* EXTRACT PROVIDED:
Start of Block
PayScale: How long do they typically stay unemployed for?
Sani: We’re looking at folks who have been out of work for years now. They’re the long-term unemployed. They’re too overqualified for lesser positions and oftentimes, saddled with student debt, they find themselves having to move back in with parents or rely totally on their spouse for support. There’s a new term for this… the downward financially mobile.
PayScale: How can these graduates with advanced degrees bounce back from unemployment?
Sani: We’ve seen some success with candidates who go back to school and get certified in a course, related to their previous field of interest, that provides them with the skills employers are currently looking for. While they may not end up at the salary range or prestige level they’d been accustomed to, they will have gainful employment and a foot in the door — where their talents can be evaluated and, perhaps, promoted.
PayScale: What can these graduates do to minimize the gap between jobs — even if they aren’t actually employed?
Sani: There are several courses of action to take when it comes to preventing career gaps on the resume. First, if you can, enroll in some courses. Recruiters would much rather see you’ve been proactive with your time between positions. Coursework shows you are serious about keeping your skills up-to-date. Second, try to stay visible in your industry by creating an active online presence. This can take the shape of an informative blog about your field, LinkedIn posts, or participation in discussion forums where the issues facing your industry are discussed. Build a name for yourself with your peers. And thirdly, see if you can apply your skills to volunteer needs in your community. This looks great on a resume and the experience can lead to some great networking contacts.
End of Block
* PROBLEM STATEMENT:
From the interview about unemployed graduates, extract the passage between "Sani: We’re looking" and "and, perhaps, promoted.", inclusive. The data that comes next has no part in this work.

* DATA SHOWN:
Start of Block
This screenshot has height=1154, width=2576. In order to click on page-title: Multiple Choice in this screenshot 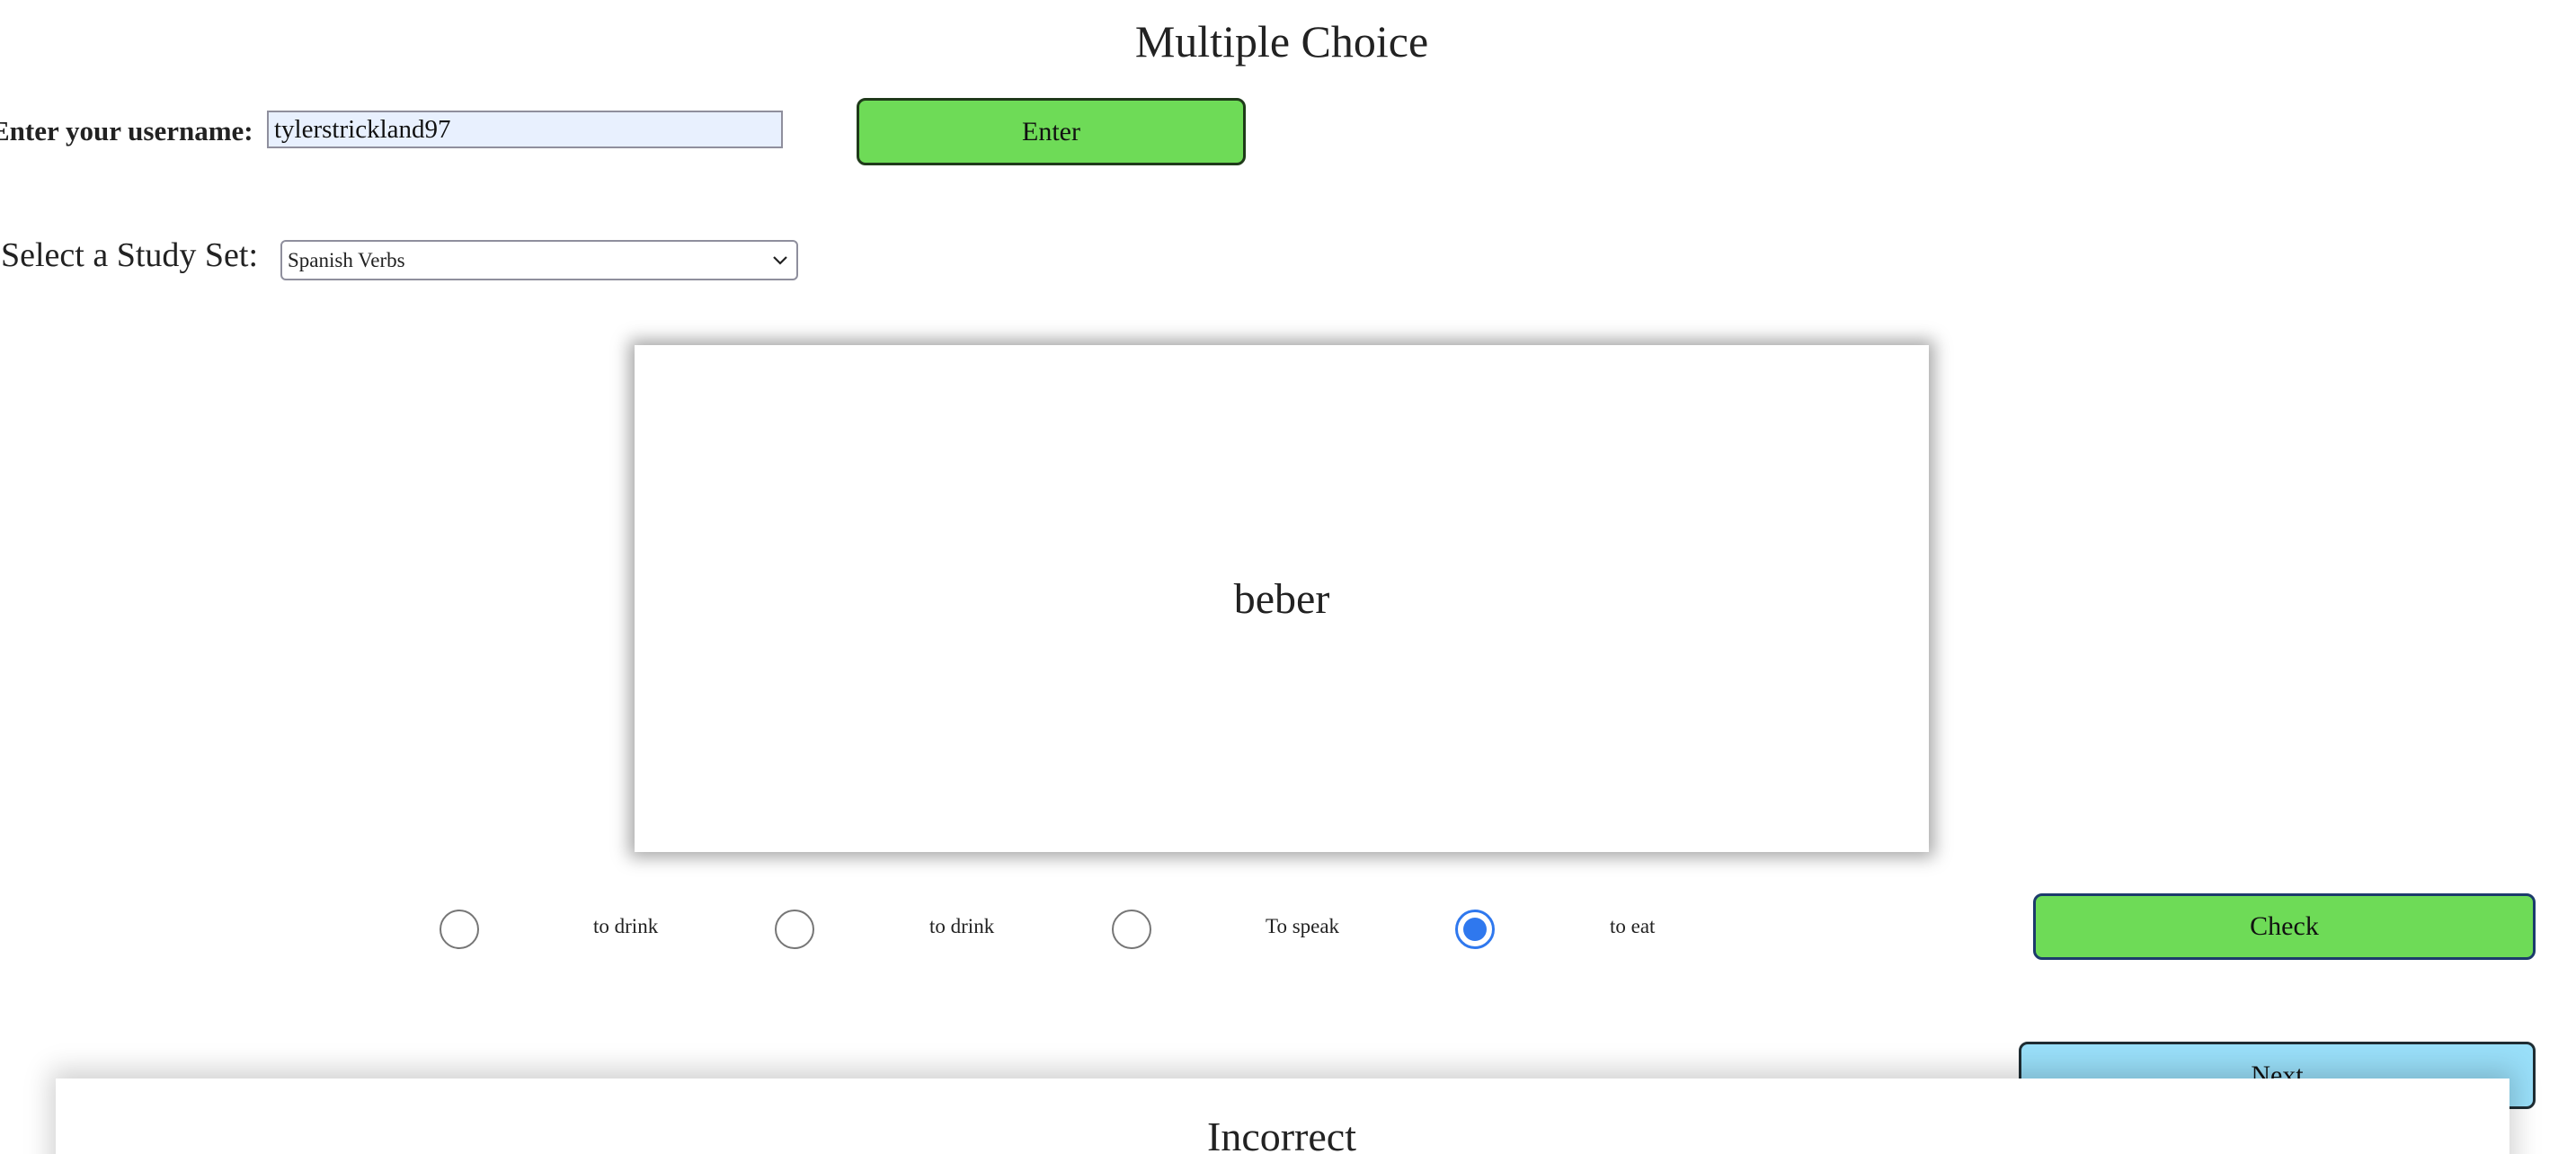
End of Block
* RESPONSE AREA:
Sani: We’re looking at folks who have been out of work for years now. They’re the long-term unemployed. They’re too overqualified for lesser positions and oftentimes, saddled with student debt, they find themselves having to move back in with parents or rely totally on their spouse for support. There’s a new term for this… the downward financially mobile.
PayScale: How can these graduates with advanced degrees bounce back from unemployment?
Sani: We’ve seen some success with candidates who go back to school and get certified in a course, related to their previous field of interest, that provides them with the skills employers are currently looking for. While they may not end up at the salary range or prestige level they’d been accustomed to, they will have gainful employment and a foot in the door — where their talents can be evaluated and, perhaps, promoted.